Il Collegio, innanzitutto, afferma la competenza della medesima Autorità Garante, in quanto "non viene in alcun modo in considerazione l'esercizio dell'attività bancaria, né l'esercizio di attività ad essa connesse comunque sottoposte alla vigilanza della Banca d'Italia", ma "un'attività di mera intermediazione per l'acquisto e la vendita di un bene (i diamanti) completamente estranea all'ambito regolamentato".

Sul piano del merito, segue la linea dei giudici del TAR, sostenendo che "Deve escludersi che il ruolo della Banca nella realizzazione della pratica in oggetto si sia limitato semplicemente a trasmettere alla clientela un prodotto e un materiale divulgativo interamente predisposto da altri".

Secondo il Consiglio di Stato, infatti, è indubbio che - al momento dell'acquisto - i clienti fossero convinti del fatto che l'operazione e le informazioni sull'investimento venissero verificate, e quindi "garantite", dalla banca: ciò in quanto, come si spiega nelle sentenze, "gli impiegati della Banca curavano la compilazione e l'invio a IDB del modulo d'ordine di acquisto delle pietre sottoscritto dal cliente, informavano il cliente stesso dell'esatto importo dell'investimento, organizzavano e presenziavano ad eventuali incontri tra cliente e IDB, nonché alla consegna della pietra, che avveniva nei locali della filiale laddove il cliente non avesse richiesto la custodia presso i caveaux di IDB. Anche nel caso di richieste di ricollocamento, la banca assumeva un ruolo di intermediazione, mettendo in contatto i clienti con IDB".

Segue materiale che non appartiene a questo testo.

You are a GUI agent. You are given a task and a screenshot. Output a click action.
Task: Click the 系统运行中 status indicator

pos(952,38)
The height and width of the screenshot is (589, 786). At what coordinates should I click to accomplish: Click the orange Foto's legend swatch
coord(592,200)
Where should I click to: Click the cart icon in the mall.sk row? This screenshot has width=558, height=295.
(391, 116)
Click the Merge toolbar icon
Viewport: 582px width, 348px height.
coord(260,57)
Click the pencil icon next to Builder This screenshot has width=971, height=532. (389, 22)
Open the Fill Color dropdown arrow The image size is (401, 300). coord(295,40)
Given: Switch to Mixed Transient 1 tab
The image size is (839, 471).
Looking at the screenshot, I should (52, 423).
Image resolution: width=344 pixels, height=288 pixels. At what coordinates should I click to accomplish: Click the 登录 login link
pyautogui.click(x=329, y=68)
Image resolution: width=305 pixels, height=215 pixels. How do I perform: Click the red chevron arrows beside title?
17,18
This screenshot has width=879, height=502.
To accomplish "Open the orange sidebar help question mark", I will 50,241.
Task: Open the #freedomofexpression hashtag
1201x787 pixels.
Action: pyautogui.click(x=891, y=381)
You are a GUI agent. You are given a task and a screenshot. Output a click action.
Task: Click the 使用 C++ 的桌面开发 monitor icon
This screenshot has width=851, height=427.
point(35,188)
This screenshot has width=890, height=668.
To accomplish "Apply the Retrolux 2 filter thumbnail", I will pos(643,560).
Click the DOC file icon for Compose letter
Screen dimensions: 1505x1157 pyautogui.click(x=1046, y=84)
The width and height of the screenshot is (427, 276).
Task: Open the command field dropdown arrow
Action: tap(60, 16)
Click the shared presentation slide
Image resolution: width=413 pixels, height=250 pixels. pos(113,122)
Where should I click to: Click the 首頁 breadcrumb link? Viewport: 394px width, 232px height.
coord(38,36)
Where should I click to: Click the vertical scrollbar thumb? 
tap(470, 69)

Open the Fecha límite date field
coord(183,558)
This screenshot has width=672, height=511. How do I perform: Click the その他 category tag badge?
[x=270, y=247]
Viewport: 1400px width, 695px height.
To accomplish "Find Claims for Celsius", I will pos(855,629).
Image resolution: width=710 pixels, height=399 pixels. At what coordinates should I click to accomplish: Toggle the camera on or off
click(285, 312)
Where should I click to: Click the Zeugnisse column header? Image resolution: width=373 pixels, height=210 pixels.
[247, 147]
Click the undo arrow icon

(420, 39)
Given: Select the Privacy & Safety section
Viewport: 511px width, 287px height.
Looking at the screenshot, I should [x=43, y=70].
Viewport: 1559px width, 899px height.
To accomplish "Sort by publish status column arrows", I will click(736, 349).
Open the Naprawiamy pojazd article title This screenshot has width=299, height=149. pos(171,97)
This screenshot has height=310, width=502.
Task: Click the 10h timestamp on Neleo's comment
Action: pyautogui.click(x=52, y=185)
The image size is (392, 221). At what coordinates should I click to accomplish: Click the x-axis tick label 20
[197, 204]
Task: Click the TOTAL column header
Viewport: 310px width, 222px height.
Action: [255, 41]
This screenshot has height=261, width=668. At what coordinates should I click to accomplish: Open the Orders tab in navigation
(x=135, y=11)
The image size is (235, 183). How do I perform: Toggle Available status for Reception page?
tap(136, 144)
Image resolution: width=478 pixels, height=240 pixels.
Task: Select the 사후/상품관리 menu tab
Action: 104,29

Da qui il coinvolgimento "attivo" (e la connessa responsabilità) delle banche, che non hanno svolto il ruolo di mere segnalatrici dell'interesse degli investitori.

Tuttavia, la circostanza che queste ultime abbiano operato soltanto a valle dell'operazione commerciale ideata e sviluppata autonomamente dalla società di diamanti rileva ai fini della determinazione della sanzione: infatti, il Collegio d'appello ha ritenuto che "il contributo, illecito ma comunque secondario, della banca non pare poter giustificare l'applicazione di una sanzione prossima al massimo edittale e quasi doppia a quella inflitta alla società di vendita, che è l'autrice principale dell'illecito": pertanto, la sanzione è stata ridotta del 30% rispetto a quella originariamente irrogata dall'Antitrust.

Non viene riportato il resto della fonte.